Hope you enjoy guys!!!

Rav


----------



## Soul boy 68 (Sep 8, 2013)

Top notch work fella on a lovely car :thumb: you deserve a beer on me.Does the Belgium flag on the grill mean anything in paricular ? sounds like a dumb question I know.


----------



## JBirchy (Oct 9, 2010)

Thats stunning mate! Great spec too with the seats/Nav/DSG. Nice work!


----------



## WhiteRoc_170 (Jan 31, 2013)

Looks amazing mate!


----------



## cole_scirocco (Mar 5, 2012)

Looks lovely. 

Did you used to have a white Corsa with black Pentas?


----------



## ravg99 (Jan 9, 2014)

Soul boy 68 said:


> Top notch work fella on a lovely car :thumb: you deserve a beer on me.Does the Belgium flag on the grill mean anything in paricular ? sounds like a dumb question I know.

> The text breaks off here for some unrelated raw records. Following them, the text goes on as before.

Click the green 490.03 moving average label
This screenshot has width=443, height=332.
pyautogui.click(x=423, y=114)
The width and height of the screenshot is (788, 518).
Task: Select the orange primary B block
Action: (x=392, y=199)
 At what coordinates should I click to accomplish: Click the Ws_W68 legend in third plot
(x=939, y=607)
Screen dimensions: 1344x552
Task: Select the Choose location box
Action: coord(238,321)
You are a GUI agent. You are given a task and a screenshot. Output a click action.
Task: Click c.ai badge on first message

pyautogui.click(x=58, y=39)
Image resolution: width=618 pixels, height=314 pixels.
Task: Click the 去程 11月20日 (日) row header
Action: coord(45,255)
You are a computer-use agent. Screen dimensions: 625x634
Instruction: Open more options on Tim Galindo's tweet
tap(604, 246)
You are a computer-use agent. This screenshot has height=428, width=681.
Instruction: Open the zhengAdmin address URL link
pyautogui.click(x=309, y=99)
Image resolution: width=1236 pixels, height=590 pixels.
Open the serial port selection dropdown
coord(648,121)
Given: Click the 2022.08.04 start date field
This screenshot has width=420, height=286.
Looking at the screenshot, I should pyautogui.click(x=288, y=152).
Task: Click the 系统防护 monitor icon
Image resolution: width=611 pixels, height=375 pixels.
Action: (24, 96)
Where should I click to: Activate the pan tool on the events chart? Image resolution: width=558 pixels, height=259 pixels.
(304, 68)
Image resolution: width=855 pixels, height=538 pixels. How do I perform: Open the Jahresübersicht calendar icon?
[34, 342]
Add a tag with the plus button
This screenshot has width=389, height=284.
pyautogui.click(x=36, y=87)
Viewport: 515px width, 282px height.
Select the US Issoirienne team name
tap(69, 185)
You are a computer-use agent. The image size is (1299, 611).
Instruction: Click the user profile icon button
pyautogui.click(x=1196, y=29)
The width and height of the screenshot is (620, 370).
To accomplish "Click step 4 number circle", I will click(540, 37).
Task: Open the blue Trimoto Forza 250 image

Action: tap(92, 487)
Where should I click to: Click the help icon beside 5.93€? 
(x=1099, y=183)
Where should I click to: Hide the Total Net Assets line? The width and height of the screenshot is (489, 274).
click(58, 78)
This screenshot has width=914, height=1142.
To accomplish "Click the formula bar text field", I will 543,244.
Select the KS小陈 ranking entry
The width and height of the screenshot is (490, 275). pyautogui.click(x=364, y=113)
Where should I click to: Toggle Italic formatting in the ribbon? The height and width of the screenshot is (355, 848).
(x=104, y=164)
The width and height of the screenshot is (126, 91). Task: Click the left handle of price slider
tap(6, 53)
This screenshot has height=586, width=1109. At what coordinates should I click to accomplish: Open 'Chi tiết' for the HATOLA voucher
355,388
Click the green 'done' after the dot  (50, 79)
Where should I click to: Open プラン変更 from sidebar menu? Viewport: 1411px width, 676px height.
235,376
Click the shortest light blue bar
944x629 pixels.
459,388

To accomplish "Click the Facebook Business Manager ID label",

Belgium flag is suppose to be a German flag but didn't fit the other way round and this kinda adds a lil touch.


----------



## ravg99 (Jan 9, 2014)

cole_exclusiv said:


> Looks lovely.
> 
> Did you used to have a white Corsa with black Pentas?


Sorry mate not me. I did have a corse but was a black sxi+


----------



## ravg99 (Jan 9, 2014)

JBirchy said:


> Thats stunning mate! Great spec too with the seats/Nav/DSG. Nice work!


Thanks mate. Seats was reason I got the car. Came with 18s and I got a set of 19s asap and got excatly what I wanted now


----------



## cole_scirocco (Mar 5, 2012)

ravg99 said:


> Sorry mate not me. I did have a corse but was a black sxi+


Ahh no worries. Your plate is extremely close to one that was on a Corsa.


----------



## ravg99 (Jan 9, 2014)

cole_exclusiv said:


> Ahh no worries. Your plate is extremely close to one that was on a Corsa.


Yeah these plates were on my corsa but wasn't black


----------



## chongo (Jun 7, 2014)

Great work mate. Car looks the dogs b........


----------



## Soul boy 68 (Sep 8, 2013)

ravg99 said:


> Belgium flag is suppose to be a German flag but didn't fit the other way round and this kinda adds a lil touch.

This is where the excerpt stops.